Darin liegt, das sei eingestanden, durchaus die Gefahr, in unzivilisierte Verhaltensweisen abzugleiten – sie haben das Verhältnis zwischen den Religionen über Jahrhunderte geprägt und machen sich in der Gegenwart gerade in der islamischen Welt beunruhigend bemerkbar. Den 1967 in Siegen geborenen Kermani kann man dafür schwerlich in Haftung nehmen, und auch Vorwürfe wegen seines persönlichen Verhaltens sind offensichtlich nicht angebracht. Ihn führt der innere Konflikt jedenfalls nicht in den Jihad, sondern vor das römische Kreuzesbild Renis, das ihn gleichzeitig mächtig anzieht und abstößt – und dessen Wirkung auf seinen Geist und sein Gemüt er dann in starken Worten beschreibt – ganz ohne Sprengstoffgürtel, aber auch nicht als Diplomat, der schon an das Protokoll denkt, das er in der übernächsten Verhandlungsrunde zu unterschreiben hofft. Eben ganz wie es sich für einen Stipendiaten der Villa Massimo gehört: als Schriftsteller.

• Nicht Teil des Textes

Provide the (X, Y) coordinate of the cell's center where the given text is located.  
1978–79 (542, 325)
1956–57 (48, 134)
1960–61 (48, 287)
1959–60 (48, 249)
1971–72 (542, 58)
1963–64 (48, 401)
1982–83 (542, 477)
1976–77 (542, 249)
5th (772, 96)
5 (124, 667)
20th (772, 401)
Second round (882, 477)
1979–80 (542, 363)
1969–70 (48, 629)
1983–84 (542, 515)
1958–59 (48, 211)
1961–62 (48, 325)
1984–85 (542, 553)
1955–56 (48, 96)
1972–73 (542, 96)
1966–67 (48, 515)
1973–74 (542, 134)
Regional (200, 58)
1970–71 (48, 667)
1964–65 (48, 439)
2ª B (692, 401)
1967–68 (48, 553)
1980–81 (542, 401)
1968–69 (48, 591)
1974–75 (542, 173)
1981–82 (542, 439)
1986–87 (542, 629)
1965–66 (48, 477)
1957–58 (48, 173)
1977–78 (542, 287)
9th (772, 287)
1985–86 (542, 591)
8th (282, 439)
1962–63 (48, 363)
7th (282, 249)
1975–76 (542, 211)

Eine solche Erscheinung muß für die berufenen Pfleger des Dialoges und Freunde der Protokolle – da nehmen sich der Kardinal und der Landesbischof/Kirchenpräsident nichts weg – eine zutiefst befremdliche Erfahrung sein. Sie widerspricht nicht nur dem Verständnis und den Ausdrucksformen von Dialog, die sie sich antrainiert haben, und in denen Mäßigung und Mehrheitsfähigkeit auch in Sachen des Glaubens höchste Tugenden darzustellen scheinen – sie entzieht letztlich dem Dialog selbst die Grundlage: Das Kreuz ist nun einmal „den Juden ein empörendes Ärgernis und den Heiden eine Torheit“ (1 Kor 1,18-23).

Das macht Gespräche darüber, wie man darin übereinstimmt, auf zivilisierte Weise nicht übereinzustimmen, nicht sinnlos. Aber es schränkt ihren Umfang und ihre Bedeutung doch stark ein. Die Erlösung kommt vom Kreuz und nicht vom Dialog, sie wird gewährt und weder verdient noch verhandelt – mit dieser verdrängten Erkenntnis ausgerechnet im gepflegten Ambiente eines Kulturpreises konfrontiert zu werden, ist offensichtlich schwer erträglich.